═══ Materials provided ═══

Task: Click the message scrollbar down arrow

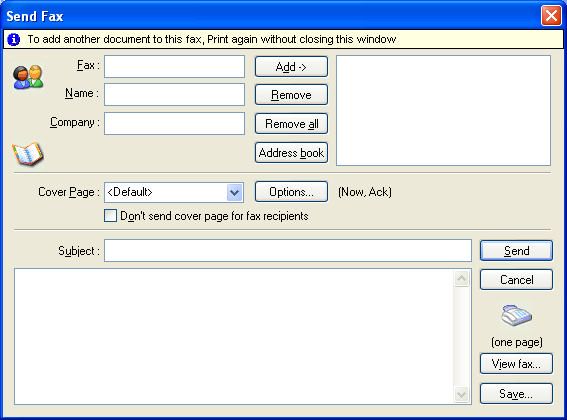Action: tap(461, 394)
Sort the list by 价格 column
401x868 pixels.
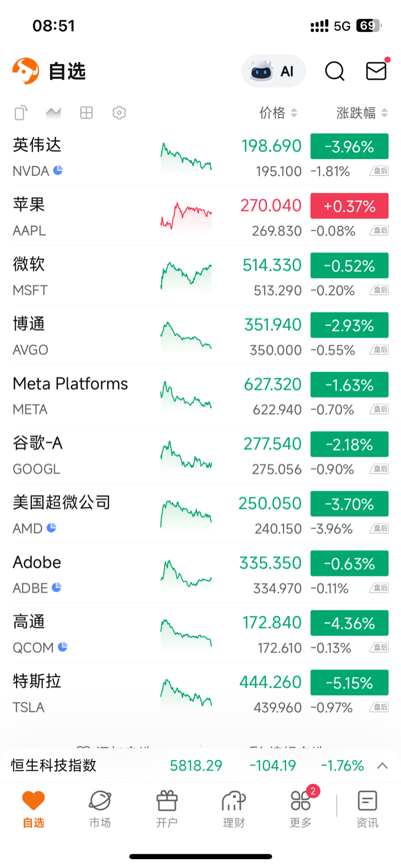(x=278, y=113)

═══
═══ Materials provided ═══

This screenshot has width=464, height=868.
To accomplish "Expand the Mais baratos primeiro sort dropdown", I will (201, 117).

═══
═══ Materials provided ═══

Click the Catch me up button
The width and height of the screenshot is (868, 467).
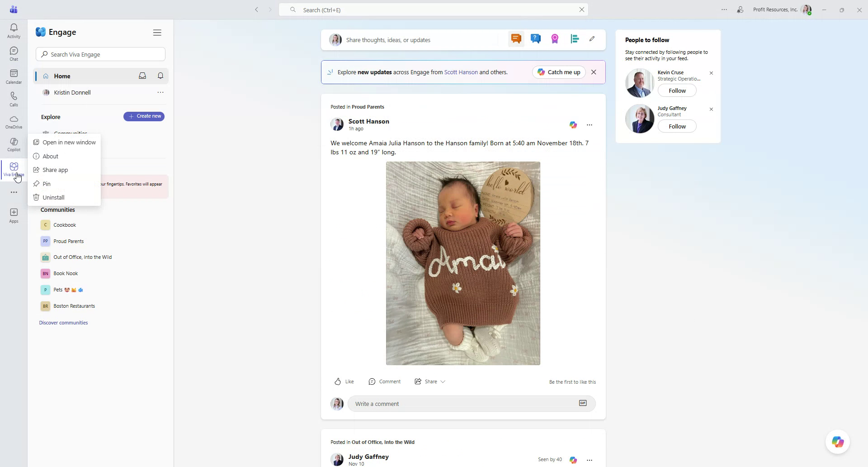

═══

▶ Problem to solve
Rewrite the listing lines from the one containing "This screenshot has width=464, height=868." through the one containing "will (201, 117).", inclusive, with "dropdown" changed to "menu" and everything else left the same. Give only those lines.

▶ The reply
This screenshot has width=464, height=868.
To accomplish "Expand the Mais baratos primeiro sort menu", I will (201, 117).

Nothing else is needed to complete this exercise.